-- Start THE INPUT --

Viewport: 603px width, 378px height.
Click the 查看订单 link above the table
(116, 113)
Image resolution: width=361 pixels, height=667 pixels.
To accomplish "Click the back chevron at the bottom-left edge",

-- End THE INPUT --

GIVEN PROBLEM: Reproduce every one of the lines above verbatim, keeping their original order.

EXERCISE ANSWER:
Viewport: 603px width, 378px height.
Click the 查看订单 link above the table
(116, 113)
Image resolution: width=361 pixels, height=667 pixels.
To accomplish "Click the back chevron at the bottom-left edge",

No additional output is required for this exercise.